Training Group (TG) of the Royal Air Force was the group that controlled the stations of Personnel and Training Command.

History 

It was formed on 1 April 1994 from the AOC Training Units with Personnel and Training Command its controlling formation.  On 30 October 2006, Training Group was renamed as Number 22 (Training) Group.  Formally, Training Group ceased to exist and No. 22 Group was established.

Prior to 1 April 2006 Training Group held British Government agency status, operating as the Training Group Defence Agency (TGDA).  Upon the loss of its agency status, the formation became known simply as Training Group.

Responsibility 

The Group had seven areas of responsibility:
RAF College Cranwell and Directorate of Recruiting
Directorate of Flying Training (DFT)
Directorate of Joint Technical Training (DJTT)
Air Cadets (ACO)
Core HQ
Defence College of Aeronautical Engineering (DCAE)

Work to complete
Transcribe the passage on Training Group of the Royal Air Force from "It was formed" up to and including "Group was established.".

Data entries

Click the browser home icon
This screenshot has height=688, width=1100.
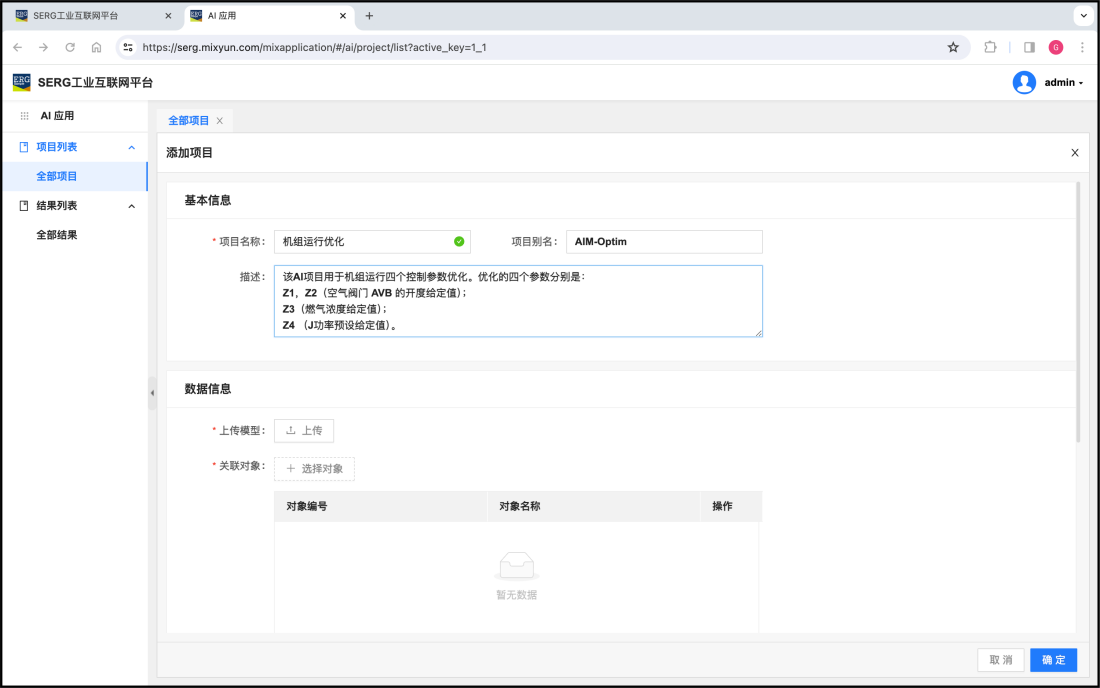[x=96, y=47]
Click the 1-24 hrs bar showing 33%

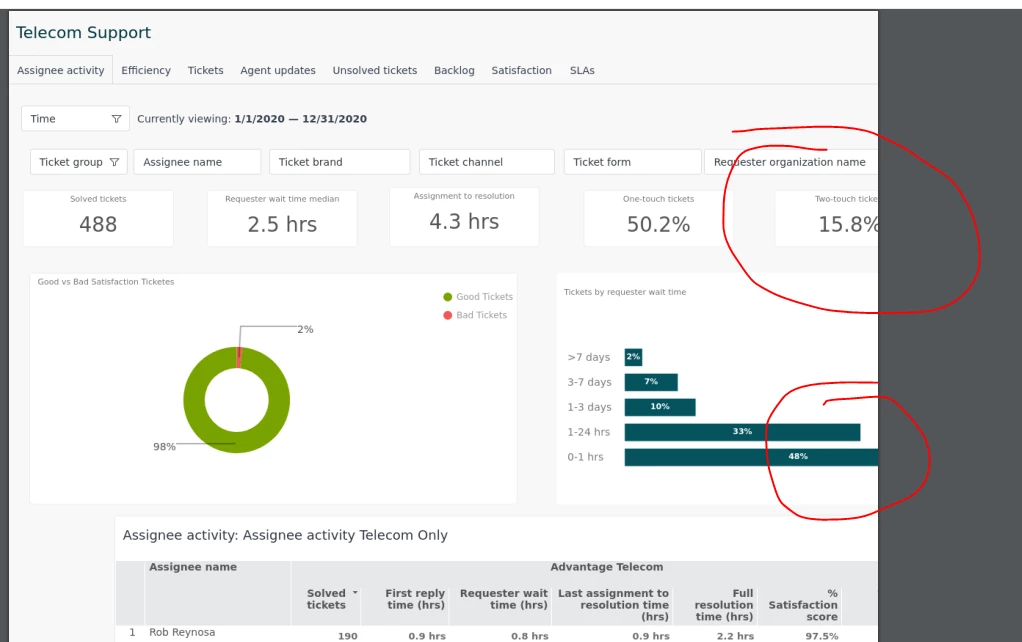coord(742,432)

Exercise response
It was formed on 1 April 1994 from the AOC Training Units with Personnel and Training Command its controlling formation.  On 30 October 2006, Training Group was renamed as Number 22 (Training) Group.  Formally, Training Group ceased to exist and No. 22 Group was established.